我高兴的撒腿就跑,“来了!不是你拽我干啥!”江林野用他的两只小手攥住我的衣服,用不容拒绝的语气命令般,“哥,我也要去。”
“去个屁,你那么小。”我把他的手掰开。他的力气还挺大。“啧,你手劲那么大!”
“哥,你要是走。我就告诉爸妈,你弄坏我的玩具”
“你还要挟上我了”我终于掰开,把他扔到床上,“你哥在这方面没少因为你挨打。”
我一转身就跑。江林野说什么我已经听不到了。
刚刚跨出门槛。我爸见到我出去,吼道“这么晚,去干啥?”
“找容岁耍。会回来的。”
“叫你弟弟一起。”
“凭什么”我有些气,“他那么小。”
“你当哥哥的,怎能不带上你弟。”
我忍住气,这是春节,这是新年。动气容易倒霉运。
我直接几步走到房间,拽住江林野,二话不说,带出房子。我这个样子就像拐卖小孩,这个“小孩”还挺乖。
容岁穿着黑色的羽绒服大衣,招招手,“这里,舟哥!”
容岁,我的哥们。家里有个亲弟弟,两人关系很好。只是在三年前,父母离婚。亲弟弟被带走。他跟着他爸爸。
他比我小两个月。
容岁举起零食袋,耻高气扬,“该叫我什么?”
“岁岁。”
“能不能不要叫这名,跟那谁一样”指的是某位江女士。
我语气不太好,“提她干啥,伤身体。”
容岁走进,笑容很温暖。有两个酒窝。家里人说:这是有福气啊。
容岁揽住我的肩膀,不动声色将我和江林野分离。把我带到大树底下,偷偷开口“那你弟啊”
我挑眉,看了看站在灯光下的江林野。看了看容岁,质疑“很像?”
“不是说啊。你弟长的很乖,而且你俩长的…”
我一个眼神杀。
“一点也不像”
我满意的拍拍他的肩膀,熟练的拿走那一袋零食,“走,去镇上边走边吃。
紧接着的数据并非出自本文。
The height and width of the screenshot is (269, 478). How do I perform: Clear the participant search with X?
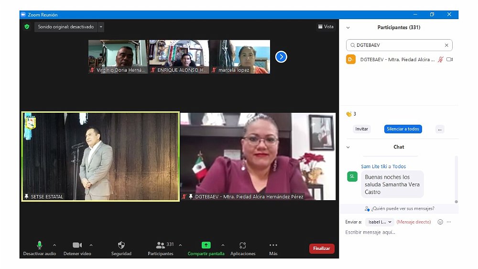pyautogui.click(x=446, y=45)
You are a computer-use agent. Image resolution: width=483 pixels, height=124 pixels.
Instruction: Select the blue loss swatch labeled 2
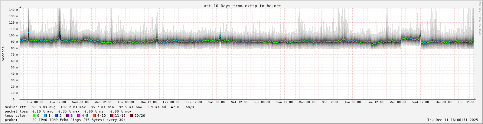click(56, 116)
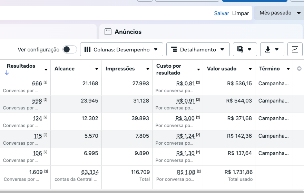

”
江林野就这样跟在我的后面,不抢不闹。
走到镇上。
街坊们高兴的喝酒,吃土火锅。小朋友在夜空下,玩着烟花。老人在一旁嗑瓜子,花生。
清冷的夜空下,是人间烟火。
星星不停的眨眼睛,俏皮极了。
我去小卖部买了两盒擦炮,“走。我们去田里。”
容岁抢过擦炮,“慢死了,去学校后面。”
我们俩一蹦一跳跑向学校后面。学校后面是竹林,稀稀疏疏的倒影洒在小路上。穿过竹林,是一个鱼塘。
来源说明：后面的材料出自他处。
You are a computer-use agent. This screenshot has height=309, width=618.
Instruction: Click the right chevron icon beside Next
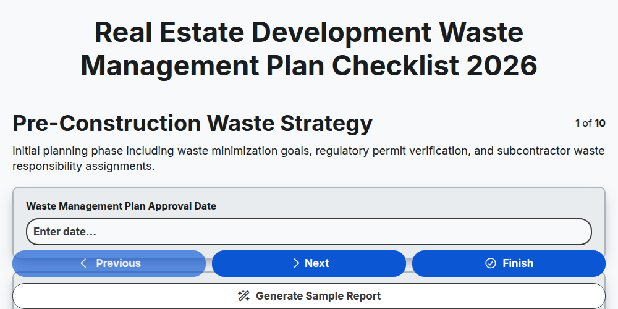297,263
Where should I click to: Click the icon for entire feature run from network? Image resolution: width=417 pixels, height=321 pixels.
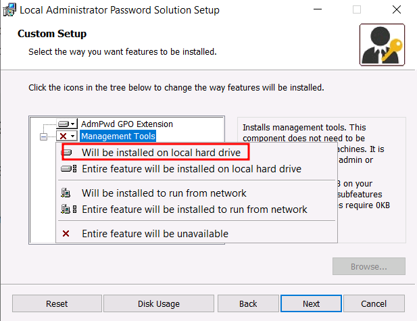click(x=68, y=209)
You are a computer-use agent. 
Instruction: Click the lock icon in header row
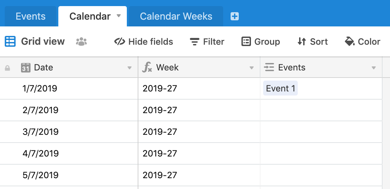click(7, 68)
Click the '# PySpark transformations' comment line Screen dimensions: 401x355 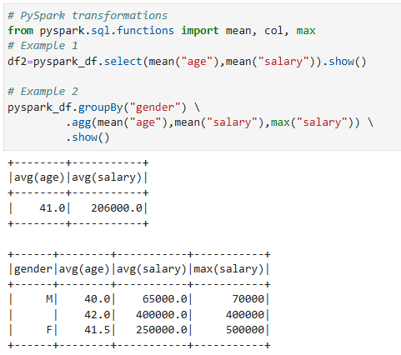pyautogui.click(x=88, y=15)
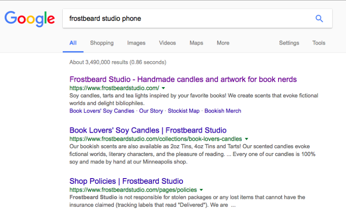The width and height of the screenshot is (346, 218).
Task: Select the All results tab
Action: pyautogui.click(x=73, y=43)
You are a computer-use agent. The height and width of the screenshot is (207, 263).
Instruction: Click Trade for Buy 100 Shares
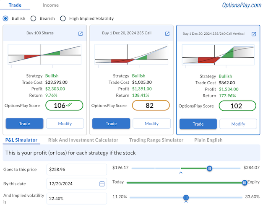pyautogui.click(x=24, y=124)
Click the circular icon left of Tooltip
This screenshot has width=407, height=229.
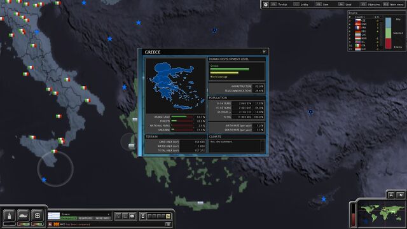click(266, 4)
容岁拿出擦炮,很小,一手捏着一头,一手拿着大手机。“咔嚓”火星伴着青色的光。快速扔到水上。
水里冒出几个泡泡,沉重的一声巨响“彭”炸出水花。
我撇撇嘴,“你能炸到鱼吗?”
“炸鱼?你记得不,上次你炸牛粪,炸的家主知道了。拿起扫把铲了你一屁股。然后你脚一滑就摔倒田里。还被班花看到”
“滚啊”我用手捂住他的嘴。
“哈哈哈哈哈哈哈哈哈”容岁止不住的笑。
我起了个歪心思,擦了个火炮,丢在我和容岁的中间。我一溜烟就跑。
容岁一瞅,火炮“擦擦”地。吓得跑到竹林,还不忘骂我“你个龟孙子!”
响亮的“彭”一声,白色的灰里有着火药的味道混合着空气。
江林野忍不住咳嗽,“咳咳,哥。”
“滚”我没有安慰他。便和容岁继续炸池子。